[Word and element location data]
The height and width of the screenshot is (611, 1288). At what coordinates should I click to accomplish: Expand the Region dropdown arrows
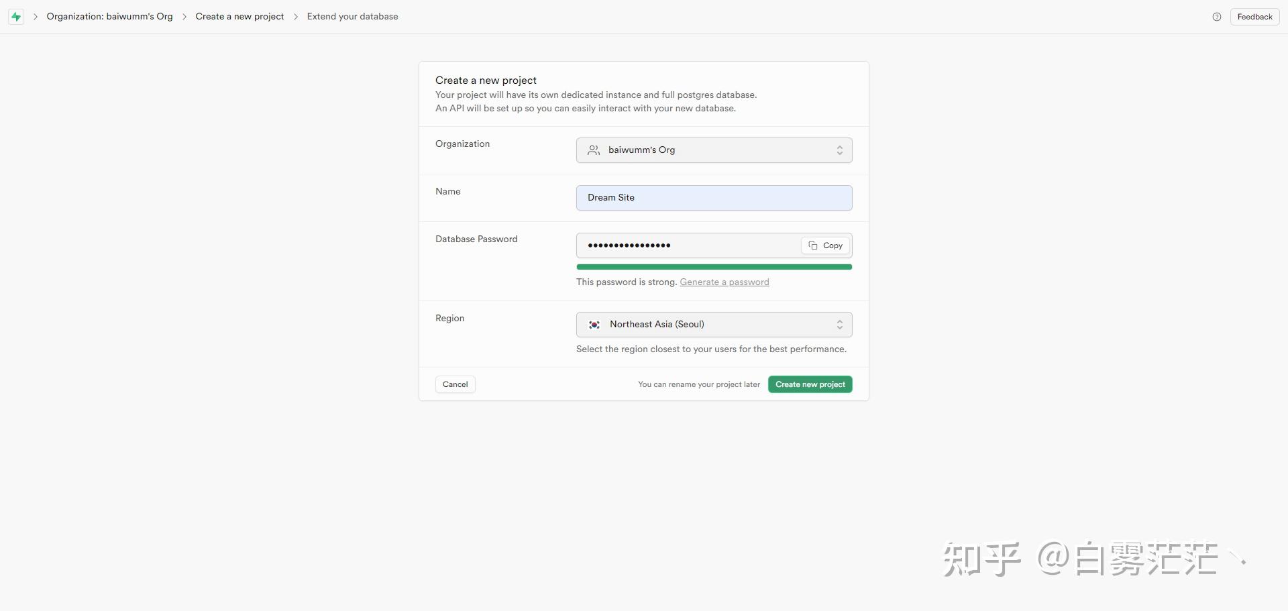pos(839,325)
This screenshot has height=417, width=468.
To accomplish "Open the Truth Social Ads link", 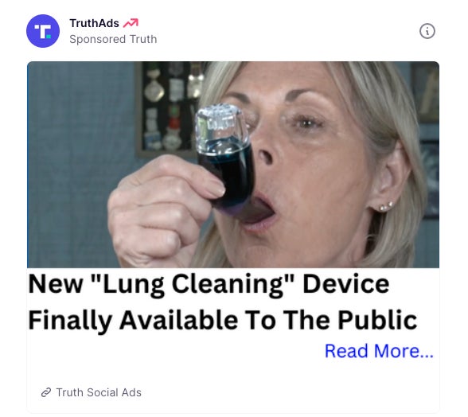I will (99, 392).
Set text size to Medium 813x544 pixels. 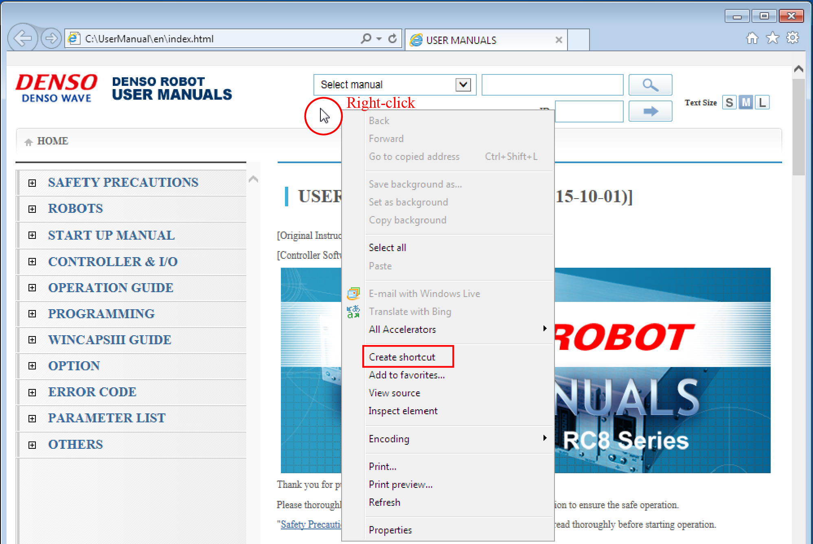point(746,103)
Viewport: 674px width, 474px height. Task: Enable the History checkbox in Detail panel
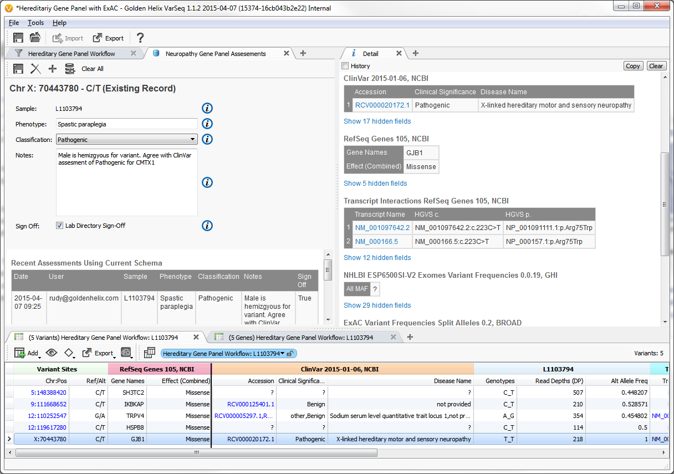click(344, 65)
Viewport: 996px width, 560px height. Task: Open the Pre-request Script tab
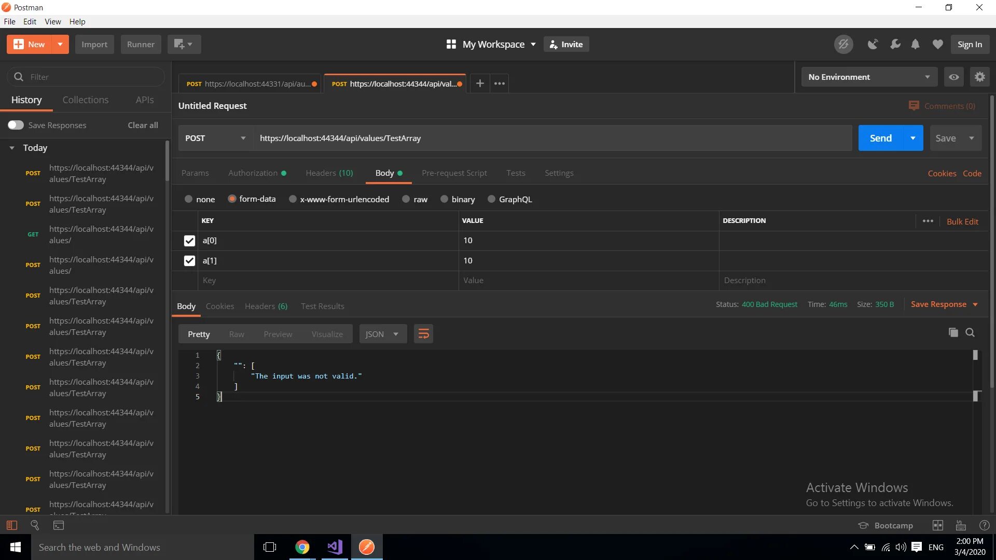pyautogui.click(x=454, y=173)
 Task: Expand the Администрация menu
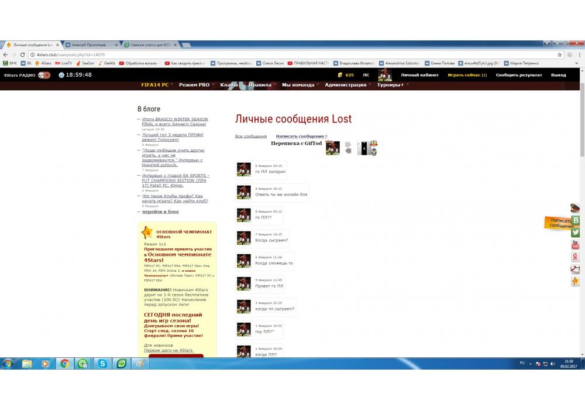click(347, 85)
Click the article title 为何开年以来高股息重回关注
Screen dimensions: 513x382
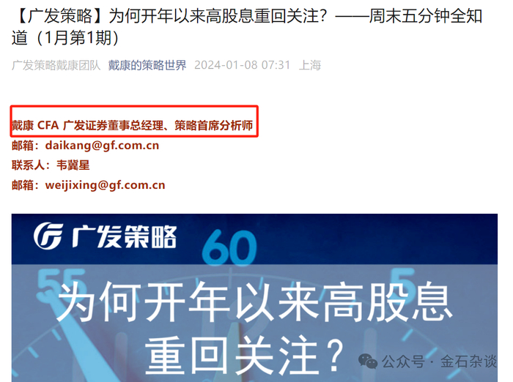tap(218, 15)
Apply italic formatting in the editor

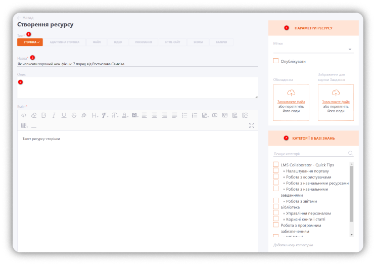(x=54, y=115)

> WRITTEN REQUEST: Please rewrite the data from the line with "Task: Expand the Администрация menu" through the end, swapping "italic" for "bold" and keeping everything else unchanged. Omit the pictures from your answer.

> EXERCISE RESPONSE:
 Task: Expand the Администрация menu
click(347, 85)
Click the article title 为何开年以来高股息重回关注
Screen dimensions: 513x382
tap(218, 15)
Apply bold formatting in the editor

(x=54, y=115)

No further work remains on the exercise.